Natalee Reynolds, Columnist

When I was 16, I got my first job working at my local Monical’s Pizza. I stayed there for two years waitressing, cooking, working drive thru and everything in between.

While working at Monical’s, I had my fair share of encounters with upset customers, overreacting customers and the ones who just think they know it all.

Of course, during this time, “the customer is always right” was drilled into my little developing brain, so I would always swallow my thoughts, grit my teeth and force a smile to show my well-trained professionalism to awful customers.

But after working in the food industry for a few years and now working in sales, I have come to terms that the customer is, in fact, not always right. Here’s why:

1. The customer is not an expert in your field of work.

I recently had an encounter with a customer who thought she knew more about the product that I was selling than what I knew about it. After a passive aggressive comment and a friendly, teeth-gritting explanation, she was still convinced she knew best. However, the truth is that she was simply utterly and completely wrong.

2. Most employees cannot bend rules for the customer, no matter what they think.

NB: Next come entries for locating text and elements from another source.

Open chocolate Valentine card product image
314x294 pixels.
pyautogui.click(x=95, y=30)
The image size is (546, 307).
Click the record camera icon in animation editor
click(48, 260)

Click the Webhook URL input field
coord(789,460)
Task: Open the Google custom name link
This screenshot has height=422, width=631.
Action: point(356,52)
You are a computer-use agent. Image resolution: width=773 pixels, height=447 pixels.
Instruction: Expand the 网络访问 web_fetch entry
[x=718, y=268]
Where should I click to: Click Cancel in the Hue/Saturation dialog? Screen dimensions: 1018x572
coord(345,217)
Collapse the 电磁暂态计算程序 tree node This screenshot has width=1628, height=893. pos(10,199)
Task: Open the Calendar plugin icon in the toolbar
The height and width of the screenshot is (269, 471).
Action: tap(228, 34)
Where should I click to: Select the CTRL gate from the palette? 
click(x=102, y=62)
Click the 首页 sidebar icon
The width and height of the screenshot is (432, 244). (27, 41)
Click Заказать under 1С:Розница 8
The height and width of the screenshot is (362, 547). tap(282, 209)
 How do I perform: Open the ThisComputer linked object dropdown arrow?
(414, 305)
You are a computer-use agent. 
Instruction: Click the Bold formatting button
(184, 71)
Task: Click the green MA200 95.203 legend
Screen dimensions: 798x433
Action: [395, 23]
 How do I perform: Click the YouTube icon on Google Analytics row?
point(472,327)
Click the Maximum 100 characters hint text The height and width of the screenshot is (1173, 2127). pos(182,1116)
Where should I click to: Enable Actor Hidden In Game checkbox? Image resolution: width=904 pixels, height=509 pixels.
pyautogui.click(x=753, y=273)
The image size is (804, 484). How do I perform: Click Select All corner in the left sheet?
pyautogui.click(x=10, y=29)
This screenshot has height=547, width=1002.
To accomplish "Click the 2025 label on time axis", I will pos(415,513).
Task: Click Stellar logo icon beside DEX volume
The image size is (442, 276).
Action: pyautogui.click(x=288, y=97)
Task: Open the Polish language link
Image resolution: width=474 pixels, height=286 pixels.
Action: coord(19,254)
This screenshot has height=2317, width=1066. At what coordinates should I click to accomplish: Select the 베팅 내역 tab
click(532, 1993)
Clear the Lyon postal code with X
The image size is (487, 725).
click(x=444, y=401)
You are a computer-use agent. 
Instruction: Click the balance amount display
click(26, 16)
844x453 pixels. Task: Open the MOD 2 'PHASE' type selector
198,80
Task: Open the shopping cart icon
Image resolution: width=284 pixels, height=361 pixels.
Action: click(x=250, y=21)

Unfortunately, there are some customers out there who are never satisfied—no matter what you do or don’t do. And sadly, most of the employees who work there and have to deal with these customers have to follow the rules because they have to. What I mean by this is even if the employee wanted to bend the rules, they usually don’t have the power/authority/code to actually do so. This is something some customers just don’t understand, so they are never happy no matter how dedicated you are to pleasing them (sometimes I wonder if they act this way towards their children or significant other, too).

3. Rude, know-it-all customers create bad experiences for everyone else.

Any time a customer starts causing a scene or overreacting about the 50-cent up-charge, it causes everyone around the situation to have a bad experience almost every time. There are those occasional times that a good customer will help out the employee and call out the rude guy for being ridiculous, but most of the time it puts a damper on everyone’s parade.

After the drilling of “the customer is always right,” I have come up with my own (unoriginal) slogan: “The customer is not always right.” Drilling the original slogan into employees’ brains causes them to allow ridiculous, demanding customers to be right in every situation without question.

And I think that needs to be seriously reevaluated.

Yes, we can learn from rude customers because it helps us grow as current and future employees. However, sometimes it’s OK to say that the customer isn’t always right.